Ира вспыхнула. Ее задело поведение хозяйки. Неприятны были смех, безапелляционность и уверенность, но больше всего задевала правда. Она бросила несколько дежурных фраз о позднем времени, гостеприимстве хозяйки и надеждах на новые встречи и поспешила подальше от этого дома. И только по пути к метро неожиданно сообразила, что впервые за долгое время именно в этой квартире, в этой комнате, напичканной воспоминаниями, с этой женщиной, чувствующей и видящей то, что и сама она не в силах была в себе разглядеть, Ира наконец почувствовала себя по-настоящему целой.
12
Целую неделю Самат жил ожиданием поездки. Не то чтобы он очень хотел поехать именно на этот семинар или прочитать именно этот доклад об использовании новых технологий в преподавании математических дисциплин. Он вовсе не планировал сбежать из-под контроля матери, чтобы не слышать ее настойчивых вопросов, когда же наконец он перезвонит по любезно оставленному гостями телефону, чтобы сходить куда-нибудь с прелестной Ильзирой. У него нашелся бы еще целый ворох отговорок, кроме уже ставших и ему, и ей привычных: «Завтра обязательно. Может быть, на той неделе. Сейчас не могу, у меня доклад (семинар, ученик, день рождения друга), нет времени, настроения и желания, наконец. Я могу следовать в личных вопросах своим желаниям?»
— Можешь, Саматик. Конечно, можешь!
И он тут же верил, что «он может».
И он мог. Именно поэтому и делал что хотел, и получал что хотел. Он мечтал уговорить ее, и ему это удалось. Она собиралась ехать с ним, и поэтому ни о чем другом он думать не мог. Когда такое было в последний раз: целых четыре дня вместе, только он и она, и больше никого вокруг?! Нет, на сей раз, пожалуй, все будет не так. Они будут не вдвоем, а втроем: он, она и Париж.
С тех пор как он впервые побывал в этом городе, он мечтал вернуться туда с Ириной, чтобы понять и прочувствовать Париж до конца. Этот город был создан для двоих. Одному там все скучно, все грустно, все не мило. Самат не мог избавиться от чувства собственной ущербности: не с кем разделить то великолепие, что его окружало, то душевное волнение, которое он испытывал, то щемящее чувство восторга, которое завладело им и грозило перелиться через край. Он тогда приехал и рассказывал, рассказывал, рассказывал. Она слушала с легкой улыбкой, кивала, произносила уместные «Ух ты!», «Не может быть!» и «С ума сойти!», но глаза не горели, восторг не появлялся. А ему так хотелось увидеть тот огонек, который он хранил с момента их первой совместной поездки. Не те задорные искорки, что она рассыпала на всех в походе, а те ласковые лучики, что пронизывали только его одного, когда, сославшись на институтскую практику, они тайком от ее родителей на два дня сбежали в Питер.
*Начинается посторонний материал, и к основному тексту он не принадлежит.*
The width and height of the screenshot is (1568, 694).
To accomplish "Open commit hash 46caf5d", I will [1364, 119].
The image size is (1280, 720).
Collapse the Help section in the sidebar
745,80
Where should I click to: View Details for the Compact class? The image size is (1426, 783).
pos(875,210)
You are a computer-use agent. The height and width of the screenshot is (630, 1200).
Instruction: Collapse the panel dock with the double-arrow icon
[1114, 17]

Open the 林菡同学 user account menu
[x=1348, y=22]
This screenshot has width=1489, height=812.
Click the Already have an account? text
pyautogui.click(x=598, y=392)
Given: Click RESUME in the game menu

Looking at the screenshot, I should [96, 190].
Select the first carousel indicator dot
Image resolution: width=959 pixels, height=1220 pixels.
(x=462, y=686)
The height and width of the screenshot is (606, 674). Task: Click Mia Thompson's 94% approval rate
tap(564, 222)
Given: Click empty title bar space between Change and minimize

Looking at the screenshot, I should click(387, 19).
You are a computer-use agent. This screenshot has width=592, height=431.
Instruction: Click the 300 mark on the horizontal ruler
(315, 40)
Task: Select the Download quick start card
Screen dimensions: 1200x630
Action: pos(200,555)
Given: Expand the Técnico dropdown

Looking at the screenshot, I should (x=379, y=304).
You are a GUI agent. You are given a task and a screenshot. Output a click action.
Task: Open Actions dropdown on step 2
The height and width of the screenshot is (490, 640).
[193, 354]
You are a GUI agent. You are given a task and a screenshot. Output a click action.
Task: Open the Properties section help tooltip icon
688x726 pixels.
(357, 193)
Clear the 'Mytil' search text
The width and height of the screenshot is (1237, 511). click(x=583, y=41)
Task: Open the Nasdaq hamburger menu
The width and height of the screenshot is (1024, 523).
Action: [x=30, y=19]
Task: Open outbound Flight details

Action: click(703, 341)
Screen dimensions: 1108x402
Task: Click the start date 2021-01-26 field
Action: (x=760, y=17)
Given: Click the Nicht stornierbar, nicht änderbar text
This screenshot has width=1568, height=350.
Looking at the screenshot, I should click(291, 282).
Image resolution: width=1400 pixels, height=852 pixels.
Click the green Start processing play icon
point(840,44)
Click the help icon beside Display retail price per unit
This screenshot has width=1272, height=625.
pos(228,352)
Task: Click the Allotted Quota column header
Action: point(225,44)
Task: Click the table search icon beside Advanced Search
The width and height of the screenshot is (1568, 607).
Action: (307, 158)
И через несколько часов после возвращения, и через несколько дней, недель, месяцев, и спустя двадцать лет — всегда, когда Самат думал об Ирине, в мыслях его возникал именно тот образ двадцатилетней беззаботной хохотушки, сидящей на парапете Невы и восторженно кричащей:
— Смотри, смотри: он поднимается!
— Я вижу, вижу. Ты держись только, а то свалишься, что тогда делать будем?
Ни тени кокетства, строгость и уверенность:
— Ты меня вытащишь!
— Вытащу, — и он крепче обхватил руками девушку.
— Завтра с другой стороны смотреть пойдем. Вдруг оттуда вид лучше. — Она не спрашивала. Утверждала.
— А обратно как?
— Обратно утром.
— А спать где?
— Спать?! Семка, я что-то тебя не понимаю.
Он уже и сам не понимал, как его угораздило даже не заговорить, а хотя бы подумать о сне. И больше не спрашивал, не сомневался, не колебался, а только шел, смотрел, подчинялся, любил. А еще — рассказывал. И тогда слушала она, и смотрела недоверчиво глубокими темными глазами, а он боялся запнуться, запутаться, утонуть, но все же плыл дальше по рекам истории, заставляя ее удивляться, восхищаться и убеждаться в правильности своего выбора. Они спускались в камеры Петропавловской крепости, и Ира выслушивала подробную историю княжны Таракановой, с лихвой дополненную исчерпывающими деталями и богатым воображением рассказчика. Гуляли по Летнему саду, и он доставал из каких-то ящиков памяти информацию о каждой встреченной скульптуре. Бродили по Петергофу, и он читал целую лекцию о празднествах и гуляниях, которые устраивались здесь в восемнадцатом веке.